Unicode Considerations for Databases
Database schema in Keycloak only accounts for Unicode strings in the following special fields:
-
Realms: display name, HTML display name
-
Federation Providers: display name
-
Users: username, given name, last name, attribute names and values
-
Groups: name, attribute names and values
-
Roles: name
-
Descriptions of objects
Otherwise, characters are limited to those contained in database encoding which is often 8-bit. However, for some database systems, it is possible to enable UTF-8 encoding of Unicode characters and use full Unicode character set in all text fields. Often, this is counterbalanced by shorter maximum length of the strings than in case of 8-bit encodings.
Some of the databases require special settings to database and/or JDBC driver to be able to handle Unicode characters. Please find the settings for your database below. Note that if a database is listed here, it can still work properly provided it handles UTF-8 encoding properly both on the level of database and JDBC driver.
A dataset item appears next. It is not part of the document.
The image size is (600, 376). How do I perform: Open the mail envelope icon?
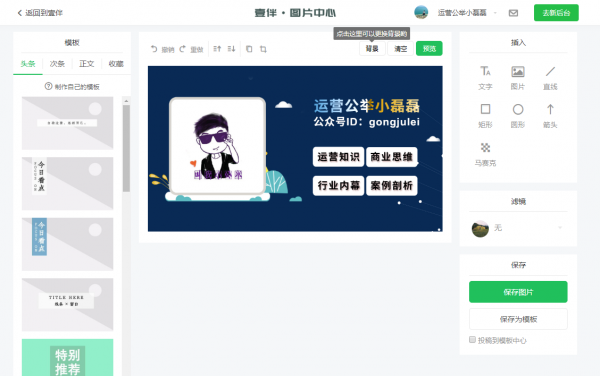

Technically, the key criterion for Unicode support for all fields is whether the database allows setting of Unicode
character set for VARCHAR
and CHAR
fields. If yes, there is a high chance that Unicode will be plausible, usually at
the expense of field length. If it only supports Unicode in NVARCHAR
and NCHAR
fields, Unicode support for all text
fields is unlikely as Keycloak schema uses VARCHAR
and CHAR
fields extensively.
Oracle Database
Unicode characters are properly handled provided the database was created with Unicode support in VARCHAR
and CHAR
fields (e.g. by using AL32UTF8
character set as the database character set). No special settings is needed for JDBC
driver.
If the database character set is not Unicode, then to use Unicode characters in the special fields, the JDBC driver needs
to be configured with the connection property oracle.jdbc.defaultNChar
set to true
. It might be wise, though not
strictly necessary, to also set the oracle.jdbc.convertNcharLiterals
connection property to true
. These properties
can be set either as system properties or as connection properties. Please note that setting oracle.jdbc.defaultNChar
may have negative impact on performance. For details, please refer to Oracle JDBC driver configuration documentation.
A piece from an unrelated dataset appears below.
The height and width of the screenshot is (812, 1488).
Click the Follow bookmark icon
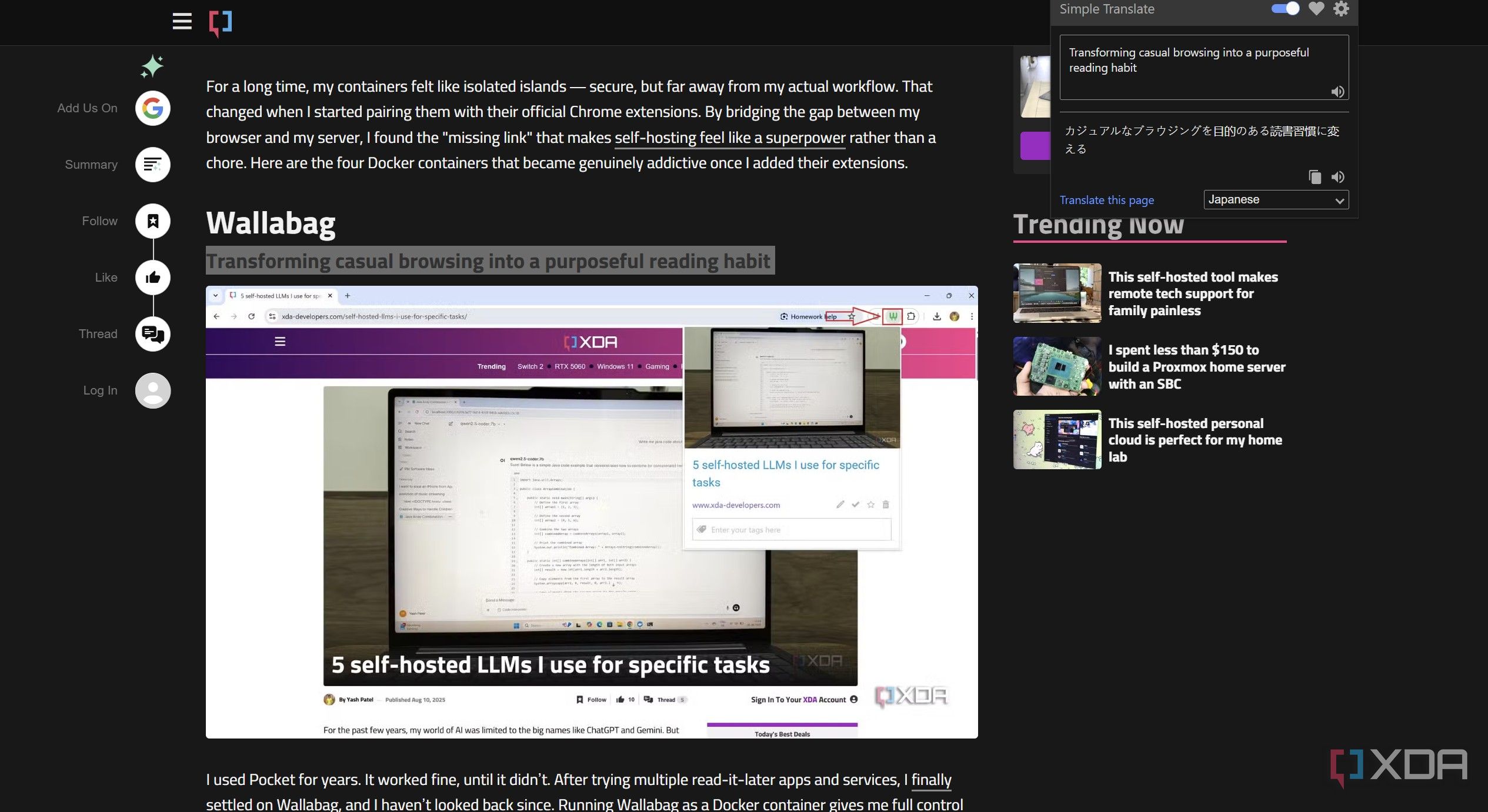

Microsoft SQL Server Database
Unicode characters are properly handled only for the special fields. No special settings of JDBC driver or database is necessary.
IBM DB2 Database
Unicode characters are properly handled for all fields, length reduction applies to non-special fields. No special settings of JDBC driver or database is necessary.
MySQL Database
Unicode characters are properly handled provided the database was created with Unicode support in VARCHAR
and CHAR
fields in the CREATE DATABASE
command (e.g. by using utf8
character set as the default database character set in
MySQL 5.5. Please note that utf8mb4
character set does not work due to different storage requirements to utf8
character set [1]). Note that in this case, length
restriction to non-special fields does not apply because columns are created to accomodate given amount of characters,
not bytes. If the database default character set does not allow storing Unicode, only the special fields allow storing
Unicode values.
At the side of JDBC driver settings, it is necessary to add a connection property characterEncoding=UTF-8
to the JDBC
connection settings.
PostgreSQL Database
Unicode is supported when the database character set is UTF8
. In that case, Unicode characters can be used in any
field, there is no reduction of field length for non-special fields. No special settings of JDBC driver is necessary.